Freitag, 18. März 2016

Linke Schleuser greifen auf albanische Mafia zurück

Wie bereits früher geschildert, steht hinter dem Asylwahn der deutschen Linken eine eindeutige mafiöse Struktur, die zur Destabilisierung und finanzielle Ausblutung der BRD führen soll. Dieses kriminelle Treiben wurde offenbar gründlich vorbereitet. Auch die Schließung der Balkanroute war bereits vorhergesehen worden, sobald man die Kontrolle der Regierungen in Südosteuropa verliert. So hofierte Ministerin Barbara Hendricks schon 2015 Lefter Koka in ihrem Ministerium in Berlin. Beide sprachen dabei über die Asylanten, die es galt nach Deutschland zu holen. Wer es nicht wissen sollte, Lefter Koka gilt als der schlimmste Mafiaboss von Albanien. Es ist schon kaum nachvollziehbar, warum eine deutsche Ministerin mit einem Mafiaclan die Asylproblematik berät.

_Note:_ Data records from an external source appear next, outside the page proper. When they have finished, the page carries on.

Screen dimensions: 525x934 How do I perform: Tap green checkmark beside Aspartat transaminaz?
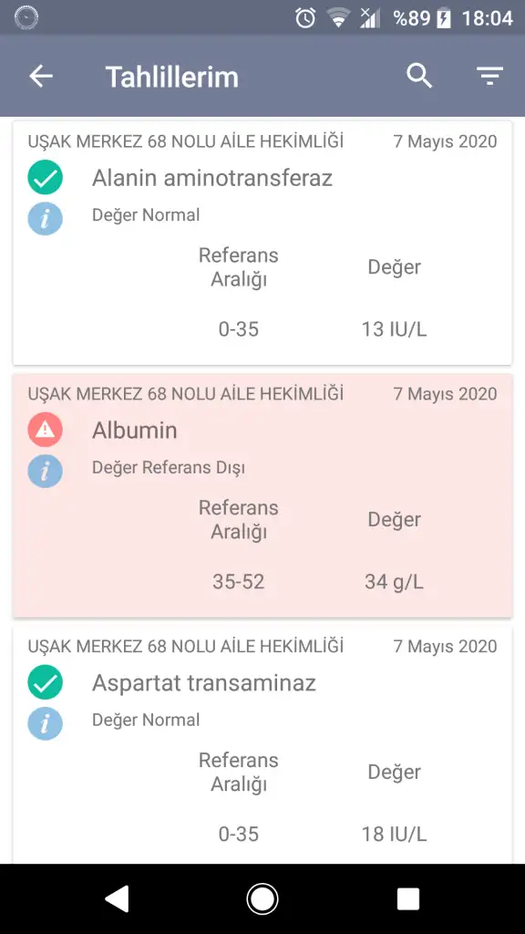pyautogui.click(x=46, y=682)
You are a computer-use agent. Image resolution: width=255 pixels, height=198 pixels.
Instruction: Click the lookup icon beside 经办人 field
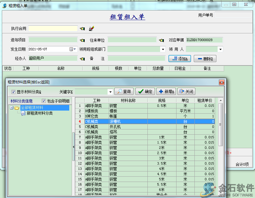tap(82, 59)
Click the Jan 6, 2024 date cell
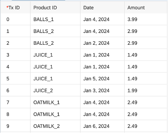The image size is (168, 133). pos(102,126)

Koka ist, nomen est omen will man da denken, Hauptdrahtzieher im Menschenhandel und Drogenschmuggel. Das die Asylrouten und die Wege des Drogenschmuggel identisch sind, ist keineswegs Zufall. Er ist auch in diversen Erpressungsfälle verwickelt und hat gemeinsam mit den deutschen Grünen diverse Betrügereien als Umweltprojekt betrieben. Koka gehört zum Dunstkreis des Kosovoalbaner Lulzim Berisha, dem Chef des Bande e Durresi Kartell, dieser muss allerdings eine lebenslange Haftstrafe absitzen.

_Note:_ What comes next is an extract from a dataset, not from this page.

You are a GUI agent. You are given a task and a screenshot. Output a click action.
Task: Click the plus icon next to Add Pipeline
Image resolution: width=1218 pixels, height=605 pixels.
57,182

Hendricks gab dem Koka 2015 3,5 Millionen Euro, getarnt als inzwischen aufgeflogene Umweltprojekte, die nur auf dem Papier bestanden. Damit hatte die Albanermafia dann Schnellboot gekauft, um, im Falle der Schließung der Balkanroute, die Leute nach Italien überzusetzen. Als das dann nun tatsächlich geschah, waren die linken Aktivisten vor Ort längst vorbereitet, ihr Treiben von Mazedonien nach Albanien zu verlegen.

Österreich rechnet nun damit, dass der Strom der Invasoren über den Brenner rollt und ergriff Maßnahmen auch ihre Grenze nach Italien dicht zu machen. (Quelle: Krone.at)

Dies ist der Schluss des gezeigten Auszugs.